Public school students required to quarantine this fall will do so for a shorter period of time compared to last school year, officials said Thursday.
Last year, students and teachers that were in a classroom with at least one COVID-19 infection were required to stay home for 10 to 14 days. The Department of Education changed the policy during the spring to only apply to the unvaccinated ahead of launching its summer session, Summer Rising.
With less than a month until school starts, details on quarantining remain scant — but on Aug. 19, Mayor Bill de Blasio told reporters anyone exposed to a COVID-19 case in a classroom that is unvaccinated, and vaccinated students and adults showing symptoms of the virus, will be forced to quarantine at home for seven days.
“It’s now seven days, not a long time in the context of the whole school year. And we want everyone to be safe. We want everyone to have the information they need, but that quarantine period is very brief,” de Blasio said. “We will be talking in the coming days about exactly how there’ll be education for those kids during that time.
The policy is in keeping with current health and safety guidelines from the U.S. Centers for Disease Control and Prevention which recommends that all unvaccinated adults and children quarantine for 14 days if exposed to the virus but which allows for shorter stints in quarantine for 10 or 7 days if adequate testing is available.

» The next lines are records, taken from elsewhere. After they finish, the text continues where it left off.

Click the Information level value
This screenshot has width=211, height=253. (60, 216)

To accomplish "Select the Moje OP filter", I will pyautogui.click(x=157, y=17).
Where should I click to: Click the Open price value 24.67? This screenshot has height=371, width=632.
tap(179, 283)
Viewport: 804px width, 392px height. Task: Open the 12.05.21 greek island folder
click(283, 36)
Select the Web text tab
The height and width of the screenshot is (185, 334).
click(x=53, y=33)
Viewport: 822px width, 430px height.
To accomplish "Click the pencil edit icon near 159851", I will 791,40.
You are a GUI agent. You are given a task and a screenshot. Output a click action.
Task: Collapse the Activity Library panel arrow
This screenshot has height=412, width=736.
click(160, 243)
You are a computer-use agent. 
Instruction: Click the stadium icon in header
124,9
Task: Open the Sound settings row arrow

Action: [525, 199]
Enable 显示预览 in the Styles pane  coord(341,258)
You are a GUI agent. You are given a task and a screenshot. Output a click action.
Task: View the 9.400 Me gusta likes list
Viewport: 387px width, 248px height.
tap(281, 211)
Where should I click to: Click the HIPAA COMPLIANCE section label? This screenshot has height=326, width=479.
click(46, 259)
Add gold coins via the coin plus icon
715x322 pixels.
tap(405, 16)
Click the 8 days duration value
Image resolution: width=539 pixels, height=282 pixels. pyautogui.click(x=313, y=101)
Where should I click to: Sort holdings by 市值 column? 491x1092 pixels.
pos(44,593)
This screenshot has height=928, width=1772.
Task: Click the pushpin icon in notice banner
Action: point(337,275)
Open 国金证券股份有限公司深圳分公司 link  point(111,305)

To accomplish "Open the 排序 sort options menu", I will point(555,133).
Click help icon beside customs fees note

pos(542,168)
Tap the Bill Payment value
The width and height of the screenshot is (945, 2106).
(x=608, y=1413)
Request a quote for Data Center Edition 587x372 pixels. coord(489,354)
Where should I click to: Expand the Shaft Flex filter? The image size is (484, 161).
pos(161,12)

But the CDC’s guidance is confusing and if the City chooses to just tell school administrators to follow the agency’s recommendation for quarantining, some might find it difficult to adhere to.
“I think it’s a little confusing and leaves a lot up to individual schools,” one public health expert told amNewYork Metro. ” They really try with what they’ve got to make recommendations in the absence of full information.”
Parents, educators and some elected officials have been pressing the City for details on the fall’s full school reopening for months. Many are particularly concerned about COVID-19 testing protocol will look like and how quarantined students will continue to take their classes given Mayor de Blasio’s adamant refusal to offer a centralized remote option for students.
Although the bulk of parents, students, and school staff support a full return to classrooms, some parents worried about the coronavirus’ more aggressive delta variant have been urging the City to offer a remote option.
At the moment, the DOE is only offering a remote option for immunocompromised children and Schools Chancellor Meisha Ross Porter recently said during a virtual event the City might increase testing at schools located in neighborhoods with low vaccination rates. But a formal plan has yet to be released.
De Blasio tried to assure New Yorkers during a press conference Thursday that school communities “would see a lot fewer people” quarantining this school year given vaccination rates. So far, about 300,000 children between the ages of 12 and 17, or about 56% of vaccine-eligible children and 60% of public school teachers have gotten at least one shot of the vaccine, according to officials.
“We want everyone to be safe … that quarantine period is very brief,” de Blasio said. “We will be talking in the coming days about exactly how there’ll be education to those kids during that time.”